Os serviços de segurança europeus investigam a proximidade de ministros com o Kremlin

María Antonia Sánchez-Vallejo
O primeiro-ministro grego, Alexis Tsipras.
O primeiro-ministro grego, Alexis Tsipras.MARKO DJURICA (REUTERS)

Colossal erro de cálculo ou um ás na manga na hora de defender estratégias de negociação na Europa. Entre estes dois extremos balançam as explicações dadas em Atenas ao primeiro movimento diplomático do Governo de Alexis Tsipras, decididamente pró-Rússia, o que desatou a primeira tormenta política sobre o novo Executivo.
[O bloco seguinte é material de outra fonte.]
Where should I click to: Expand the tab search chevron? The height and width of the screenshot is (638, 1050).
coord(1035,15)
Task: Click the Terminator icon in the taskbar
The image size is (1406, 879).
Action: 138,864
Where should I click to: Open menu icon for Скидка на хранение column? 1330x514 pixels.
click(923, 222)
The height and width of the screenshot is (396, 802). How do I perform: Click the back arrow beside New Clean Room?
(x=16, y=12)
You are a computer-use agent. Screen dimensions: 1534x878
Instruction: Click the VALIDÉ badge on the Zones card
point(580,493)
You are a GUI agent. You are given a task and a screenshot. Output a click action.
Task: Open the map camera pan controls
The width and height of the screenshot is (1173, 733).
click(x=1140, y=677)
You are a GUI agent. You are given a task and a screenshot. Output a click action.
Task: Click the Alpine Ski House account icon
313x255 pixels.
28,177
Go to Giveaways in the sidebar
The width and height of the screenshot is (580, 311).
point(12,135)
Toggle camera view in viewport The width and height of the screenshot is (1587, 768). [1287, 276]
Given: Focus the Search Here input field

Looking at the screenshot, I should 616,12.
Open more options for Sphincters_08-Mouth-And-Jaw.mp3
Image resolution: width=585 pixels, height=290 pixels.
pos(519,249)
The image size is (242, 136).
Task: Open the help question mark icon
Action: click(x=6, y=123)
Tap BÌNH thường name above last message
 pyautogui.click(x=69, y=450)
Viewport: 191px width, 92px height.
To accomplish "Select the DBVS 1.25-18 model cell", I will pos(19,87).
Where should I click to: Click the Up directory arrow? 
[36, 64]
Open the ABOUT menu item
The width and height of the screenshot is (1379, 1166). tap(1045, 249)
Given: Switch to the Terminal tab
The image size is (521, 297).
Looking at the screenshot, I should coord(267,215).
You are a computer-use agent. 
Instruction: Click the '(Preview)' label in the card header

Na segunda-feira, assim que tomou posse como primeiro-ministro, o escritório de Tsipras lamentou que a União Europeia tenha incluído a Grécia sem consulta prévia em um comunicado que pedia que Moscou cumprisse os acordos de cessar-fogo de Minsk no leste da Ucrânia e ameaçava com novas sanções. Na terça-feira, o número três de Relações Exteriores disse que “a Grécia não concorda com o espírito das sanções”, enquanto o próprio ministro de Defesa, Panos Kammenos – líder do partido de direita nacionalista que apoia o Syriza –, abria a porta a “uma maior colaboração com Rússia na compra de armamentos”. Na quarta-feira, o superministro de Reconstrução Produtiva e Energia, Panagiotis Lafazanis – único representante no Governo da facção mais de esquerda do Syriza – declarou: “Somos contrários ao embargo imposto à Rússia.”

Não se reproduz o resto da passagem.